Quentin Sirjacq: Piano Memories
Schole

Quentin Sirjacq's latest release is about as direct as a recording could conceivably be: after all, any album called Piano Memories and featuring tracks titled “Memory 1,” “Memory 2,” and so forth isn't being coy about its intentions. But the French composer-pianist's follow-up to his debut album La Chombre Claire and recent soundtrack Bright Days Ahead is no less charming for being so forthright, and, as it turns out, one of its creator's main points of emphasis has to do with transparency. Recorded during a 2012 visit to Japan, the album presents Sirjacq supplementing his piano playing with celesta and electronics, and the Paris-based jazz drummer Steve Arguelles also contributes electronics to three of the album's nine tracks.

Sirjacq's pieces are intimate expressions that are both powerfully emotional and elegant in formal design. His delicate touch is on full display in every one of the recording's settings, and the music is often nostalgic in mood and heartfelt in tone—even if, in text by the composer accompanying the release, Sirjacq states that his “music is neither nostalgic nor romantic but ‘reminiscent.'” His formal training—between 1999 and 2004 he earned an M.A. at the Royal Conservatory in The Hague and later studied composition at Mills College in California—comes through in the refined classical style of “Memory 3,” “Memory 5,” and “Memory 6,” the latter two of which are particularly suggestive of the influence of Debussy and Ravel on his playing. “Memory 6” also shows how deftly Sirjacq is capable of alternating between technically dazzling passages and those so sparse and minimal they verge on prayer-like. In addition, the hushed seventh setting is undoubtedly one of the loveliest piano pieces I've heard in some time.

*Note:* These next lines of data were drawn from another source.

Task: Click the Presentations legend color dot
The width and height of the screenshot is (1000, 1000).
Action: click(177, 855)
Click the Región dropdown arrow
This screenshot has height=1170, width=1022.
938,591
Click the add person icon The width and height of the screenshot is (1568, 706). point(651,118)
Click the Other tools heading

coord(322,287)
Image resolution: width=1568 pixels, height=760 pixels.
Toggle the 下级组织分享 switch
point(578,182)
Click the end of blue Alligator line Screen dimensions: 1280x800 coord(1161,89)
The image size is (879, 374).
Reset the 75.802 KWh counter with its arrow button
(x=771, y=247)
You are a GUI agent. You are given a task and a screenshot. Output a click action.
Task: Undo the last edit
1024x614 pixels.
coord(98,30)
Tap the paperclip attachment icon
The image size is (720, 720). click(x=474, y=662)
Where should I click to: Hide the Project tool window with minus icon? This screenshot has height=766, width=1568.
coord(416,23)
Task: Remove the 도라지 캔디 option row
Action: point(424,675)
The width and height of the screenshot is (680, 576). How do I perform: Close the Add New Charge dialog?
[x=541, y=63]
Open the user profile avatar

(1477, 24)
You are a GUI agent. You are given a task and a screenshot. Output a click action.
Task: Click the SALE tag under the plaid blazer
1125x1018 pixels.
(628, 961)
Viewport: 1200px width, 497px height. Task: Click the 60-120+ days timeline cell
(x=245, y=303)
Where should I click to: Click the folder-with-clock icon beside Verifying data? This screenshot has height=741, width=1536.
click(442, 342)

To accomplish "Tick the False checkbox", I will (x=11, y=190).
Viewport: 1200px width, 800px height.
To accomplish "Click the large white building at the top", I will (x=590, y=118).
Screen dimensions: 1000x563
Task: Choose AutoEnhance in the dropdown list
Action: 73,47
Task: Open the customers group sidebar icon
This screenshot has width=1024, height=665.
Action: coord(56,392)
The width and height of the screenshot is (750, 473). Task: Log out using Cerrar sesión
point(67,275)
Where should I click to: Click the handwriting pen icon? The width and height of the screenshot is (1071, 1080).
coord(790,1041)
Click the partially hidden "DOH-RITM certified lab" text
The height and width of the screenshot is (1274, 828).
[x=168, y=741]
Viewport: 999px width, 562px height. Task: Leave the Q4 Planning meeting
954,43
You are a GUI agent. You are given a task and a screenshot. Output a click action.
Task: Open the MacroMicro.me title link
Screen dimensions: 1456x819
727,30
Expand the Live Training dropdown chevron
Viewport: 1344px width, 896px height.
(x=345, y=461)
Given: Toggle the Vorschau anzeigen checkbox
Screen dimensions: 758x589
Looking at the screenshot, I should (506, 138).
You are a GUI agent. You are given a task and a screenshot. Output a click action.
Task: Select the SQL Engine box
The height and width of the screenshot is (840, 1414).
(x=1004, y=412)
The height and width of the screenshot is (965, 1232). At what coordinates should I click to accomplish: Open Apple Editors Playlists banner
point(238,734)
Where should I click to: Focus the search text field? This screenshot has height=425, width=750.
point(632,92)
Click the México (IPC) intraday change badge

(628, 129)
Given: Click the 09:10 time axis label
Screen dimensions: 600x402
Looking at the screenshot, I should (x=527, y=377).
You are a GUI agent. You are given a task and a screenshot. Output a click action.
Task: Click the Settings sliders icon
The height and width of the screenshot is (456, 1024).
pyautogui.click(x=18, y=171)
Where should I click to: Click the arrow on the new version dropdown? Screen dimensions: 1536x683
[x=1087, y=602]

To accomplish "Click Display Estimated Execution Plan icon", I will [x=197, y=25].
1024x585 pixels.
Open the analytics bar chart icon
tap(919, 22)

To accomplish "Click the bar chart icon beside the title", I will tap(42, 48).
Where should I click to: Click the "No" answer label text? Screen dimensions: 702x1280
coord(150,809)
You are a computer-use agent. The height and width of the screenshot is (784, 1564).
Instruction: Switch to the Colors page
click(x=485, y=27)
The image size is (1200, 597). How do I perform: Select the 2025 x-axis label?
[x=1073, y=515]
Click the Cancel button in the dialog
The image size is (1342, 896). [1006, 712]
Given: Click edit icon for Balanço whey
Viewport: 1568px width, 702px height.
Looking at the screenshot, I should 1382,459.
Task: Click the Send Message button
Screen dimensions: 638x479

The inclusion of celesta on three pieces makes Sirjacq's music sound even prettier than when it's presented in piano form only; on “Memory 1” and “Memory 2,” for instance, the celesta's crystalline sound gives the material a bell-like brightness that enhances the music's already considerable appeal and lends it an innocent quality that derives from the instrument's associations with childhood. The inclusion of electronics and celesta also adds variety to the album by providing contrast between the pieces on which they appear and the ones solely devoted to piano, and the subtle manner by which Sirjacq integrates electronics into the material is in itself an indication of his consistently tasteful approach to music-making.